On December 12, President Joe Biden showed clear dissatisfaction with the Israeli government and Netanyahu. In remarks to donors, Biden reportedly said that Israel is losing support around the world because of how it is conducting the Gaza war. He also reportedly said that Netanyahu “has to change” and that the Prime Minister rejects the two-state solution on which the president has staked his approach to the Palestinian-Israeli conflict. This gap between the US and Israeli positions on the Gaza crisis is partly a consequence of the contradictory signals that the White House sent Israel in the first weeks following Hamas’s October 7 assault. In addition to Biden’s “bear hug” of Netanyahu—a leader for whom he has little love—US officials, including the President, signaled a kind of muddled ambivalence when it came to pressing Israel to limit the ferocity of its bombing campaign.

In addition to Biden’s “bear hug” of Netanyahu—a leader for whom he has little love—US officials, including the President, signaled a kind of muddled ambivalence when it came to pressing Israel to limit the ferocity of its bombing campaign.
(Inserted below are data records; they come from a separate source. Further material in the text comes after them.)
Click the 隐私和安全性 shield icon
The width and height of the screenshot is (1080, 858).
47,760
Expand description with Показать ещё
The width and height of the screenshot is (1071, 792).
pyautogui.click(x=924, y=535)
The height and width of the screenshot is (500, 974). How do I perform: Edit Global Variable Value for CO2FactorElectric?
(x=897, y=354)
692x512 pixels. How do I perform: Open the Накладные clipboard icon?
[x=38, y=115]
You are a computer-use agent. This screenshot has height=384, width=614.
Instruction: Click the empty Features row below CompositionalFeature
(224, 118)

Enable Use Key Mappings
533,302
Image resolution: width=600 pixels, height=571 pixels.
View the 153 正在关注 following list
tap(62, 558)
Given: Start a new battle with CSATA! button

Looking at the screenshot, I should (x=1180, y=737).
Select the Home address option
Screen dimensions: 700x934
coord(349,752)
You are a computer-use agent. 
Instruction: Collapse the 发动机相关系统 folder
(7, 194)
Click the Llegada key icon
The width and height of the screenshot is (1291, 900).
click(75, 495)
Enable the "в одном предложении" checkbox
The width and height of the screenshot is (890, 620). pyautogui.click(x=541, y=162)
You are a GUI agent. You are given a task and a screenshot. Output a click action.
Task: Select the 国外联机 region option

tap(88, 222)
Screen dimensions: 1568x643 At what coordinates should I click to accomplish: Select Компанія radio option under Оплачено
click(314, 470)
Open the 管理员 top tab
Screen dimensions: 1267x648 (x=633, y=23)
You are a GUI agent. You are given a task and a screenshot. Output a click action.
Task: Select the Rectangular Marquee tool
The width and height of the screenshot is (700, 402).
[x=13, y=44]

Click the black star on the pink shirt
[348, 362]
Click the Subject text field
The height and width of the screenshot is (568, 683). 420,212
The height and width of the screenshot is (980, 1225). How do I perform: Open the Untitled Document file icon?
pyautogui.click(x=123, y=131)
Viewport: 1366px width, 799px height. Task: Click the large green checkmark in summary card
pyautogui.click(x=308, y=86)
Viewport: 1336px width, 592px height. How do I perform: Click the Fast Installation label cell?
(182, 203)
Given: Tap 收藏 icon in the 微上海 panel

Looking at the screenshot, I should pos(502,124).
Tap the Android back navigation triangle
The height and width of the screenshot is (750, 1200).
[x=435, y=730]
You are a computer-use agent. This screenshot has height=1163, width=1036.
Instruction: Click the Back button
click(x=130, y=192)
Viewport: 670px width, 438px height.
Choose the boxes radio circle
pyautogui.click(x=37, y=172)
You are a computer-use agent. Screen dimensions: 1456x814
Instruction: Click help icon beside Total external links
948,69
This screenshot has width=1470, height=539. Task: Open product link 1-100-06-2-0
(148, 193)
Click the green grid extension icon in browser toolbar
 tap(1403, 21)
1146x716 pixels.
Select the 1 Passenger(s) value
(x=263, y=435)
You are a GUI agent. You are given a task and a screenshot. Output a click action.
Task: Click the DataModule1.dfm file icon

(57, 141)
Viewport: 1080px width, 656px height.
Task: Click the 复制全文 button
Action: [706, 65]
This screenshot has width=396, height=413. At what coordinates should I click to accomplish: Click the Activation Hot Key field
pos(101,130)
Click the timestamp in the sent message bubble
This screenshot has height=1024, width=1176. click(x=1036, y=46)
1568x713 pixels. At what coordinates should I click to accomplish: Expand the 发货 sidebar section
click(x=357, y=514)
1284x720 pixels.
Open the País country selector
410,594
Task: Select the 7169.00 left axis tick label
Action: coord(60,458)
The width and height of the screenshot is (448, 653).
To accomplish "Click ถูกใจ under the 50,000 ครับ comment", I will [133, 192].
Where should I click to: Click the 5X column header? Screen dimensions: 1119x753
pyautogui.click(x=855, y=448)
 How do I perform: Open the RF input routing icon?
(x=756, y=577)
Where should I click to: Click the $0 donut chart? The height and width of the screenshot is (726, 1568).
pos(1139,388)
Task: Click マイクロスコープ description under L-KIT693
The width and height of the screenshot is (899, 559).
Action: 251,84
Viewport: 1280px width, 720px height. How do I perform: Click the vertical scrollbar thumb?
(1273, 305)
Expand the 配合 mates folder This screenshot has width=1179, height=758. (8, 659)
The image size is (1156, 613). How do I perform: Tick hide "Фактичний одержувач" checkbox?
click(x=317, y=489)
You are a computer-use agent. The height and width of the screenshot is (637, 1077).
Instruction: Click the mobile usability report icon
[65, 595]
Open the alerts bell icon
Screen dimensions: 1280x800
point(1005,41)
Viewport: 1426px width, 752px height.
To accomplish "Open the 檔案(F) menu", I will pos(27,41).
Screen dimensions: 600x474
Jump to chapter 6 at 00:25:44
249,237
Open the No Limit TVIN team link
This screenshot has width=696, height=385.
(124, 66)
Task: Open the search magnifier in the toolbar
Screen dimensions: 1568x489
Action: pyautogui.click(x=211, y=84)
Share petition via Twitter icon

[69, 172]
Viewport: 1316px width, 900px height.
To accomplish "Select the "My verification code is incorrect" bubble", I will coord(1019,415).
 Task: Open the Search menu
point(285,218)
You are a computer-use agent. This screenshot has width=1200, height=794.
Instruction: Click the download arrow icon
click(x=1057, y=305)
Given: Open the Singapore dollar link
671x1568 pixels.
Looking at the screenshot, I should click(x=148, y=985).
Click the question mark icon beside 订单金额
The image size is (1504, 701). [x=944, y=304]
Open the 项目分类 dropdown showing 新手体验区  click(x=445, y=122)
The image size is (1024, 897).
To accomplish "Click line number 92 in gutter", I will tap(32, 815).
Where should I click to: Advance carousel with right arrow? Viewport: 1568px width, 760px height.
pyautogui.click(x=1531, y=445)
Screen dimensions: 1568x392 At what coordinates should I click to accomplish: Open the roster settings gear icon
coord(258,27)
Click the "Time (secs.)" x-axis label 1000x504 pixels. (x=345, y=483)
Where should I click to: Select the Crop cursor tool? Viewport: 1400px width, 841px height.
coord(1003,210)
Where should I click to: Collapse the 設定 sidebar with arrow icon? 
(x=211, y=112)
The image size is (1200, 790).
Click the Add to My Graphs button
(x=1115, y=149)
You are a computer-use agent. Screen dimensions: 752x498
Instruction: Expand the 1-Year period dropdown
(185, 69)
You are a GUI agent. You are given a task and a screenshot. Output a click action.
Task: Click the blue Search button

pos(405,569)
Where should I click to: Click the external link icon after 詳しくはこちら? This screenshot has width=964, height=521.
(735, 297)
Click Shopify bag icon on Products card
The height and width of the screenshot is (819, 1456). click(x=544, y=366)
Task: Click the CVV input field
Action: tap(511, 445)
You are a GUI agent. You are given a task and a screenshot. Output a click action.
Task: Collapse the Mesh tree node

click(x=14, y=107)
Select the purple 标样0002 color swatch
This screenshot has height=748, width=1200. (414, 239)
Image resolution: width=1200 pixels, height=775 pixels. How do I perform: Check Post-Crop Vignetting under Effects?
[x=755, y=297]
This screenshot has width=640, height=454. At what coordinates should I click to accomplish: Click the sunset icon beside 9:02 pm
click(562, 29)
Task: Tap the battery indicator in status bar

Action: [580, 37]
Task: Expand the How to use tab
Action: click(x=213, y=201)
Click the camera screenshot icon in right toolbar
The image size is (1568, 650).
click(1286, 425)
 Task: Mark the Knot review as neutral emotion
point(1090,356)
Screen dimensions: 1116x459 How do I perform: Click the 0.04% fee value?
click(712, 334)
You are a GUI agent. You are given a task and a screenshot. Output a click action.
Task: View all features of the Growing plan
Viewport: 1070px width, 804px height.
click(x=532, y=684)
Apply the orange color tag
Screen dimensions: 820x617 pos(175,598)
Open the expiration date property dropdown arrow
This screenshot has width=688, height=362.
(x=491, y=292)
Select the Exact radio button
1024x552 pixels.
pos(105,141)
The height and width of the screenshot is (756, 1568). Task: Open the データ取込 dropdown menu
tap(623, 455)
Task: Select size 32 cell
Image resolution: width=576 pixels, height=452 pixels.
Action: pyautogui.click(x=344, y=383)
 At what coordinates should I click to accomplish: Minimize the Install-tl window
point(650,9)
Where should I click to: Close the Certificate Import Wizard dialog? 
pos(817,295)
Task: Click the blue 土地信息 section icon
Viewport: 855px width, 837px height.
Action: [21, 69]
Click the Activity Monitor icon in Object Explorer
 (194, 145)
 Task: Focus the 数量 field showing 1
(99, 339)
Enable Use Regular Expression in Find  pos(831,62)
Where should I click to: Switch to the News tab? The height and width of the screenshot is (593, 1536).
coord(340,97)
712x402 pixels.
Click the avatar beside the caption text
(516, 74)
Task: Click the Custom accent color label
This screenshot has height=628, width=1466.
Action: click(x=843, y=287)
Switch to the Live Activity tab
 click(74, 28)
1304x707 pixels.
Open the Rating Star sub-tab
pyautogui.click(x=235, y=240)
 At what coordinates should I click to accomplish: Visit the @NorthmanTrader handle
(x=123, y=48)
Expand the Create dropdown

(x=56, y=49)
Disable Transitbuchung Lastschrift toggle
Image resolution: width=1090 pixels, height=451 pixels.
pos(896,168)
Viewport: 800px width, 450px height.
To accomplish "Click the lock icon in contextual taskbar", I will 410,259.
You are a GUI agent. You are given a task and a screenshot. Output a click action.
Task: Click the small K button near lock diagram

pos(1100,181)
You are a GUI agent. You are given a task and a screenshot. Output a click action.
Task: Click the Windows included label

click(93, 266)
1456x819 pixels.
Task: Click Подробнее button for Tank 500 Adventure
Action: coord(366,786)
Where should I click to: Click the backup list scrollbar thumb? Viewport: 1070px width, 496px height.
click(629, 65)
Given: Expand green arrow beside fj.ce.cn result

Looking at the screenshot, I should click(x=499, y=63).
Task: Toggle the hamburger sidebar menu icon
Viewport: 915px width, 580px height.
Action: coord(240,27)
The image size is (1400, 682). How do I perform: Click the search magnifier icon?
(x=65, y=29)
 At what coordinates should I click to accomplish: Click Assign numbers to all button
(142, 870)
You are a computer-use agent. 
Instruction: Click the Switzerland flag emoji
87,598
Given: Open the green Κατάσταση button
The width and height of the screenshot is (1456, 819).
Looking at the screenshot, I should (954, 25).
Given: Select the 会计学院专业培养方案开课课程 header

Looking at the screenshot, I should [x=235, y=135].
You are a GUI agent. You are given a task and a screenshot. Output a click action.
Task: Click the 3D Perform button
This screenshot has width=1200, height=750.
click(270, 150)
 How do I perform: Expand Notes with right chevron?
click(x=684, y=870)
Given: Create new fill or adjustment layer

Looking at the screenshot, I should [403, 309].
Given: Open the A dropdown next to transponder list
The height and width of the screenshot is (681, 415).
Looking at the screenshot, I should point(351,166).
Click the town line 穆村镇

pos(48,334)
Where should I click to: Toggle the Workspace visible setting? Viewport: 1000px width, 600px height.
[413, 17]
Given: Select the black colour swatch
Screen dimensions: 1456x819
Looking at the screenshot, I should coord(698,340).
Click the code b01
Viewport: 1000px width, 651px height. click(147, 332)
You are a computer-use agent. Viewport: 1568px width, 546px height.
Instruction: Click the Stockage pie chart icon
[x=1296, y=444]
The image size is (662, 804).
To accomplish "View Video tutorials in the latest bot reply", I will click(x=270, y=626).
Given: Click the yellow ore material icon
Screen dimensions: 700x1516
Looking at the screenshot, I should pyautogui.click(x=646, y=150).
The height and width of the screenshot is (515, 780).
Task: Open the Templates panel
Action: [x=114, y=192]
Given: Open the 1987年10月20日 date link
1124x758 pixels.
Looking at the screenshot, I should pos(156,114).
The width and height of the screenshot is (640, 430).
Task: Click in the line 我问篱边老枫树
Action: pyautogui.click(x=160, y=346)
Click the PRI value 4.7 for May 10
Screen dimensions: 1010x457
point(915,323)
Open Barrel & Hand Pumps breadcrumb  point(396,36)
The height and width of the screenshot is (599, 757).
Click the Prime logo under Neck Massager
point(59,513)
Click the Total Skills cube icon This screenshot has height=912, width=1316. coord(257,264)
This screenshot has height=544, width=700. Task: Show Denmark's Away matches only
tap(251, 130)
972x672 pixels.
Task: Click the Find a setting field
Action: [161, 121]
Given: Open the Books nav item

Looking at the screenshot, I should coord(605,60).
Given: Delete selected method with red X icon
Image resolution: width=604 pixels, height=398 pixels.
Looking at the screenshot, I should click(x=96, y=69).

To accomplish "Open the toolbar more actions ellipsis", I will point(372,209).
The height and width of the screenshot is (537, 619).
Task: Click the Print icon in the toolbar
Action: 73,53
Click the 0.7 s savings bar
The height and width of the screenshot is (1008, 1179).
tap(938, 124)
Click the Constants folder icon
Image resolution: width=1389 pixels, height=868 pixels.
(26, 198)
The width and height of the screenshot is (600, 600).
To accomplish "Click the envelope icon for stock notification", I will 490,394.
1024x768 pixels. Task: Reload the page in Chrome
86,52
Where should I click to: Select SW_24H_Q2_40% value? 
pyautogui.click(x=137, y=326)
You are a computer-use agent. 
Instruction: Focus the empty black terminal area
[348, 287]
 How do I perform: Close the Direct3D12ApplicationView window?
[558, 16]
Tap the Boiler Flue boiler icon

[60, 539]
Still, it seemed that the November 24-December 1 truce might open the door to a wider diplomatic initiative led by the United States and backed by its Arab allies. But the efforts of the White House to prevent the resumption of hostilities failed for many reasons, not least of which was Israel’s determination to “finish the job.” Fearing the worst, the White House secured a promise from Israel that it would take new measures to limit civilian casualties. Secretary of State Antony Blinken’s December 7 statement, however, that “there does remain a gap between…the intent to protect civilians and the actual results that we’re seeing on the ground” underscored the administration’s unhappiness with Israel’s ensuing assault on southern Gaza. And it pointed to a far bigger problem, namely the White House’s failure so far to secure an Israeli approval of a postwar plan for Gaza that involves the Palestinian Authority. For Washington, Netanyahu’s singular and relentless focus on military tactics represents a strategic nightmare.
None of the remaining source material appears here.